HAVANA TIMES – Jennie Lincoln, who headed the Carter Center’s electoral observation team in Venezuela, presented official copies of voting tally sheets from the July 28 presidential elections at a special session of the Organization of American States (OAS) on the post-election crisis in the country.
“These records are the key (…) They were analyzed by the opposition and independent international missions, and they prove to be the original records from July 28, showing Edmundo Gonzalez as the winner with more than 60% of the votes,” Lincoln explained to the representatives of the countries present.
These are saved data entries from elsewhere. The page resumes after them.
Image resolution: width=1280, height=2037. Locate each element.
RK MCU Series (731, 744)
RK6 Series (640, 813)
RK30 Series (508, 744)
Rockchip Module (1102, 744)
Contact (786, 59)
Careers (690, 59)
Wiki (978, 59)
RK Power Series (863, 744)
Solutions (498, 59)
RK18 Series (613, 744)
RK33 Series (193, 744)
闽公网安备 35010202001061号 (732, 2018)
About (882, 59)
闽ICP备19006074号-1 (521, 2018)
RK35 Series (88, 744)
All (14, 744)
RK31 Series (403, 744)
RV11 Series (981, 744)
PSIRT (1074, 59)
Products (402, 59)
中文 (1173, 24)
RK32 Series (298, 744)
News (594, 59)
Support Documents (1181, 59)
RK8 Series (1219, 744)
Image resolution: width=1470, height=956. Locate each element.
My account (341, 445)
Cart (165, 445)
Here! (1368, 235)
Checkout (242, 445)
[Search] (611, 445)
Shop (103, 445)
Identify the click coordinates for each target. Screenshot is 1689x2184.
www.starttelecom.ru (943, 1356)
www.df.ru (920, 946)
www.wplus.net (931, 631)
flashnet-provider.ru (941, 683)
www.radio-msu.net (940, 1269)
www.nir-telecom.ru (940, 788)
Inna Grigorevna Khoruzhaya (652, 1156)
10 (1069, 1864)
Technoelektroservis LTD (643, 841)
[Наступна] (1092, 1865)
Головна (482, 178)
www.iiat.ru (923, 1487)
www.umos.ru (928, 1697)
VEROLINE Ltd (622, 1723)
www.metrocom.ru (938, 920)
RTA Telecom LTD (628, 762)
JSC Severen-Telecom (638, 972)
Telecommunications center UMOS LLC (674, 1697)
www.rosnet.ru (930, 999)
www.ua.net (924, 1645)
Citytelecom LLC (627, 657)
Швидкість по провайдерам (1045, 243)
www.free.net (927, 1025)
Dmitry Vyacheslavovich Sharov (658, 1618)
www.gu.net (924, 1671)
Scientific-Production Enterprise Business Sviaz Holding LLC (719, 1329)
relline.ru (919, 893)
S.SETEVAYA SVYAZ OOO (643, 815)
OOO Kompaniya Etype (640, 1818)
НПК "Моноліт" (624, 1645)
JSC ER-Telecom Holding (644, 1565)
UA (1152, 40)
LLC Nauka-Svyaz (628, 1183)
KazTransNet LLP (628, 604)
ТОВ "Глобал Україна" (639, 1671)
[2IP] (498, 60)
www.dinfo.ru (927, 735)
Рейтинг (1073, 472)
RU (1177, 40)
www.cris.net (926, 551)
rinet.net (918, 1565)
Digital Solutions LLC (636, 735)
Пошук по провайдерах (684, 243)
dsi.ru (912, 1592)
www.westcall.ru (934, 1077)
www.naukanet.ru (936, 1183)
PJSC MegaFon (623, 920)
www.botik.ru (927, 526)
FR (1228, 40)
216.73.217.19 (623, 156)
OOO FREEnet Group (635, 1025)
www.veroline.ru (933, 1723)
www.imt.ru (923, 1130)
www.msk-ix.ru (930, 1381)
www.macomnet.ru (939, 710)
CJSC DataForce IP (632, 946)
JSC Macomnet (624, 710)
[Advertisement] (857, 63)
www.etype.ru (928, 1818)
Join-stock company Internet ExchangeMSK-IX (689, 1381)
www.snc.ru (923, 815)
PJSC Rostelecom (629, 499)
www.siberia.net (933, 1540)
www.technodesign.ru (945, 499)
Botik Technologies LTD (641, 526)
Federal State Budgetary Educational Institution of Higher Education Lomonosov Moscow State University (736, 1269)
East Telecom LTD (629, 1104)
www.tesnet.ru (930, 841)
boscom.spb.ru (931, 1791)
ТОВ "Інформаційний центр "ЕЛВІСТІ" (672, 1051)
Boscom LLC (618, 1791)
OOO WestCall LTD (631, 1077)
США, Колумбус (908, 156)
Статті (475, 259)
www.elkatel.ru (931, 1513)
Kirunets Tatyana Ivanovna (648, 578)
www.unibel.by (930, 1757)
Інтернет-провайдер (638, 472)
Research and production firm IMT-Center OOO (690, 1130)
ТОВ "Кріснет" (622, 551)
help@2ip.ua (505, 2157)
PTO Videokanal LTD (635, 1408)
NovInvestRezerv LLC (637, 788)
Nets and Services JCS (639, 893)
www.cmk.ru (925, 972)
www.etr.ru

Opposition leader María Corina Machado echoed the presentation on her social media account on X, formerly Twitter, stating that the records had reached the OAS.
“The vote tally sheets have arrived at the OAS! Jennie Lincoln, from @cartercenter, presents original records that represent the physical proof of Edmundo Gonzalez’s victory, during her presentation at the OAS Permanent Council. The world knows what happened on July 28; now it has the truth in its hands. We are going to free Venezuela!” she wrote.
After leaving the country following the electoral process, the Carter Center published a preliminary report discussing irregularities after the elections.
Three days after the process, they declared that the presidential elections could not be considered democratic. They concluded that “it did not meet international standards and parameters of electoral integrity and cannot be considered democratic.”
The Carter Center has observed numerous elections in Venezuela and was invited by the Maduro government to observe the July 28th presidential elections. Other organizations, including the European Union observation mission, were rejected by Maduro.
Carter Center to hand over records to the OAS
Lincoln also stated that after the Permanent Council session, she would hand over the records to the OAS representatives. The Democratic Unitary Platform, along with Machado and candidate Gonzalez, displayed over 80% of the records on an independent website, claiming that the career diplomat, exiled in Spain since September 8, was the winner of the July 28 elections.
This is despite the National Electoral Council (CNE) declaring Maduro as the winner and proclaiming him reelected on July 29. Later, on August 22, following a widely criticized technical audit, Maduro’s subservient Supreme Court upheld the electoral body’s decision, confirming the victory of the Chavista leader.
Various governments in Latin America, the United States, and the European Union, as well as Maduro-aligned leaders like Luiz Inácio Lula da Silva (Brazil) and Gustavo Petro (Colombia), have not recognized the current ruler’s victory and continue to demand the presentation of the detaild results by voting precinct, something the Electoral Council has yet to fulfill two months after the elections.
Despite the Electoral Council’s claim of a hack on its platform, the Carter Center dismissed this in its preliminary report, criticizing the electoral body’s president, Elvis Amoroso, for failing to deliver the complete results as promised and as required by Venezuelan electoral law.